Elderly-Contextual Data Augmentation via Speech Synthesis for Elderly ASR

Elderly-Contextual Data Augmentation via Speech Synthesis for Elderly ASR

基于语音合成的老年人语境数据增强技术:提升老年人自动语音识别(EASR)性能

Abstract: Despite recent progress in automatic speech recognition (ASR), elderly ASR (EASR) remains challenging due to limited training data and the distinct acoustic and linguistic characteristics of elderly speech. 摘要: 尽管自动语音识别(ASR)领域近期取得了显著进展,但由于训练数据有限,加之老年人语音在声学和语言特征上的独特性,老年人自动语音识别(EASR)仍面临巨大挑战。

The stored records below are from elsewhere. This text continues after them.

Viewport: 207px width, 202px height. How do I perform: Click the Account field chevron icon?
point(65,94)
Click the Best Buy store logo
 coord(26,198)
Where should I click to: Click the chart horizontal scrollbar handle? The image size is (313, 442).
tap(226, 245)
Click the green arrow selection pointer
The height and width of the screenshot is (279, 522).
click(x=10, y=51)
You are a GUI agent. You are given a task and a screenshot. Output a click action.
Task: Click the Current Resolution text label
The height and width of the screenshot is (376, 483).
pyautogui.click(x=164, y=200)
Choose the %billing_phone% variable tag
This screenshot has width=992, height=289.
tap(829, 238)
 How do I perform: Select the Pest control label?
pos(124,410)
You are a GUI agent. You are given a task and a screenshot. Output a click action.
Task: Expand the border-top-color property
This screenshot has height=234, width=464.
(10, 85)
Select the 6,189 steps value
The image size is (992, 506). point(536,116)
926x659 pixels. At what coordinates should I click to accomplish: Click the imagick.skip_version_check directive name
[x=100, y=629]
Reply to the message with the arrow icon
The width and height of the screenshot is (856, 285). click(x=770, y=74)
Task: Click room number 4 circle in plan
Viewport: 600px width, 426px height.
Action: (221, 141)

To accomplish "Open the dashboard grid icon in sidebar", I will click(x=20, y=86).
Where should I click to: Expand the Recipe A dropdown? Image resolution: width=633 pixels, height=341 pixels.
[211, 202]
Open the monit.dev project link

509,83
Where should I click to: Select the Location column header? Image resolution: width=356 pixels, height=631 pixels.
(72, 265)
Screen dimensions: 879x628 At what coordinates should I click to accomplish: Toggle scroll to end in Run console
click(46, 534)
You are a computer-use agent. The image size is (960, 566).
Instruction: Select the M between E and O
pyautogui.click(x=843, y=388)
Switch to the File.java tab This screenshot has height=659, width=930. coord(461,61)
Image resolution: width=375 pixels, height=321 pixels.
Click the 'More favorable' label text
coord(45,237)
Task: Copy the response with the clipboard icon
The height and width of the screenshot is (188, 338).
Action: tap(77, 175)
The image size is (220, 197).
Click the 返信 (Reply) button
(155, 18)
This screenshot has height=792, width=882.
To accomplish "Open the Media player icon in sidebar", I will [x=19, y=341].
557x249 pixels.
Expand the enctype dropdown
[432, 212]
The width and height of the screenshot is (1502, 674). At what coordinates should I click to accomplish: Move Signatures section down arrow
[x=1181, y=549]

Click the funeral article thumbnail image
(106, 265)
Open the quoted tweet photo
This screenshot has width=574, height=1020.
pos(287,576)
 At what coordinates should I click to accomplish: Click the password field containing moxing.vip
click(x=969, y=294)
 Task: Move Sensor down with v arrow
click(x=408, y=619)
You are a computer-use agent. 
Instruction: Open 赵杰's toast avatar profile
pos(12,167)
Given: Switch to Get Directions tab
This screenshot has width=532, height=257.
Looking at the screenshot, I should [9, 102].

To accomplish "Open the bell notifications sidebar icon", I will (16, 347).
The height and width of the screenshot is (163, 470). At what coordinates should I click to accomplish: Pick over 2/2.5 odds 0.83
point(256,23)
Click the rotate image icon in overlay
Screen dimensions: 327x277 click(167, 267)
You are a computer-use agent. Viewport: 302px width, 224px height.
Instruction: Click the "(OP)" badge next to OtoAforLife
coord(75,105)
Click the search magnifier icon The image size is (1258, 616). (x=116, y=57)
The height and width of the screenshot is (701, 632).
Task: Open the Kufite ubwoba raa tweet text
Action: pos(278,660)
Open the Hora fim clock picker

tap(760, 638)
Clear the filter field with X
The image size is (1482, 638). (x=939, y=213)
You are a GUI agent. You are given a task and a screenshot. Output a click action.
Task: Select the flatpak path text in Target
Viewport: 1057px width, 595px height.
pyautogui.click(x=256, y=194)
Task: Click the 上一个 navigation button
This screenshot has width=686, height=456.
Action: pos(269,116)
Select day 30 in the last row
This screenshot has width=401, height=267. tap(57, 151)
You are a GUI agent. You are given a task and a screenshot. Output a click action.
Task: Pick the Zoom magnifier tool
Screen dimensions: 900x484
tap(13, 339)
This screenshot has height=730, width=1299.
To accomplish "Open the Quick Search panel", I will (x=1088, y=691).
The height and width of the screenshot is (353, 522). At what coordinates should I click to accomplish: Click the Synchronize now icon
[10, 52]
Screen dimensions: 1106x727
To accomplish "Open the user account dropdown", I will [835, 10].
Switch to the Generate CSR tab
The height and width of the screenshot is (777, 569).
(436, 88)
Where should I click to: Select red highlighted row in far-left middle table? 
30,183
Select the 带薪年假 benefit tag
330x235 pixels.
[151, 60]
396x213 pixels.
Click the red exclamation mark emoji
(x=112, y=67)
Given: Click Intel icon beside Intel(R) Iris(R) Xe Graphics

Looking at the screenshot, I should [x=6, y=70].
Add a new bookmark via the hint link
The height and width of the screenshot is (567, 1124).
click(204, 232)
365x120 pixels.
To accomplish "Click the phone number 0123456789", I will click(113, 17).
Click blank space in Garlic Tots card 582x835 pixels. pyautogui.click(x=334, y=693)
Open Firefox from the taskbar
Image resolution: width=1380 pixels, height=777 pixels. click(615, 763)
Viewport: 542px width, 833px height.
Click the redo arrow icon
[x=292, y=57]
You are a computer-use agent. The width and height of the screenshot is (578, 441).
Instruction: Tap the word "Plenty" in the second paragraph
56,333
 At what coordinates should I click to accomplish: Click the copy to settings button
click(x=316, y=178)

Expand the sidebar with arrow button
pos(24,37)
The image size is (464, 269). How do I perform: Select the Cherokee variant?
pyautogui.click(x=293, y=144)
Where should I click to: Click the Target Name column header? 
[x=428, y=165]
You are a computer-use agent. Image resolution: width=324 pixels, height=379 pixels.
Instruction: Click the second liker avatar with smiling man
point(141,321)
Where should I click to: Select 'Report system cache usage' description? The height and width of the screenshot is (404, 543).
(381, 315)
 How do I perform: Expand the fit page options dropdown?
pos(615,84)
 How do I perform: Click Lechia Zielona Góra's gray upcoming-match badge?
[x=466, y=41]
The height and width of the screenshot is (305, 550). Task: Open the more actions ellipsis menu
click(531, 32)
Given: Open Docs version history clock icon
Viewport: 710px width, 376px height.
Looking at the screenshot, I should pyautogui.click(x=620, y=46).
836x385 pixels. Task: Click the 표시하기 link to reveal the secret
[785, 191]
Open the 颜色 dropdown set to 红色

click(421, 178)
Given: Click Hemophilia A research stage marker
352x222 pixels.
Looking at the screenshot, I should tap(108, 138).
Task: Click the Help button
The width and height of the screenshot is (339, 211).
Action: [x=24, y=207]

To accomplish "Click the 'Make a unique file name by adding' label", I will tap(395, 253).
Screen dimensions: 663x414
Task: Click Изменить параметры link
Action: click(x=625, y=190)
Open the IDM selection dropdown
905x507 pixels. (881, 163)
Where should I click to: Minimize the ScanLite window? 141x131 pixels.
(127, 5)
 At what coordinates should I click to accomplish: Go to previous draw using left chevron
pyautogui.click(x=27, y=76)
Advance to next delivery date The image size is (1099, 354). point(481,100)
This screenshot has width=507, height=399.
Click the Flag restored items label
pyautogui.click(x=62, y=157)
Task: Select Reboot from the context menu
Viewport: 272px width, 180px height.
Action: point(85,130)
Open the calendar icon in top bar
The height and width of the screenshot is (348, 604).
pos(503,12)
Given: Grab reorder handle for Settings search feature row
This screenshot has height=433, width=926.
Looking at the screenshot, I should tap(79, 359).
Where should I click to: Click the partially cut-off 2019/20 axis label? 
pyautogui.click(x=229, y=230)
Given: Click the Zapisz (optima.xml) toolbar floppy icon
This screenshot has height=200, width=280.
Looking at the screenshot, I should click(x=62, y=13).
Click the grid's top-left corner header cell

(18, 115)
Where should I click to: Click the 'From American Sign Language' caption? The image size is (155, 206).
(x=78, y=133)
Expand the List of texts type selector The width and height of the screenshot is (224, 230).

In this work, we address data scarcity in EASR through a data augmentation pipeline that combines large language model (LLM)-based transcript paraphrasing with text-to-speech (TTS) synthesis. 在这项工作中,我们通过一种结合了基于大语言模型(LLM)的文本改写与语音合成(TTS)的数据增强流程,解决了 EASR 中的数据稀缺问题。

Given an elderly speech dataset, the LLM first generates elderly-contextual paraphrases of the original transcripts, and the TTS model then synthesizes corresponding speech using elderly reference speakers. 给定一个老年人语音数据集,LLM 首先会生成符合老年人语境的原始文本改写版本,随后 TTS 模型利用老年人参考说话人的声音合成相应的语音。

The resulting synthetic audio-text pairs are merged with the original data to fine-tune Whisper without architectural modification. 生成的合成音视频对随后与原始数据合并,用于在不修改模型架构的情况下对 Whisper 模型进行微调。

We further analyze the effects of augmentation ratio and reference-speaker composition in low-resource EASR. 我们进一步分析了在低资源 EASR 环境下,增强比例和参考说话人构成对模型效果的影响。

Experiments on English and Korean elderly speech datasets from speakers aged 70 and above show that the proposed method consistently improves performance over conventional augmentation baselines, achieving up to a 58.2% reduction in word error rate (WER) compared with the Whisper baseline. 针对 70 岁及以上老年人英语和韩语语音数据集的实验表明,该方法在性能上始终优于传统的增强基准,与 Whisper 基准相比,词错误率(WER)最高降低了 58.2%。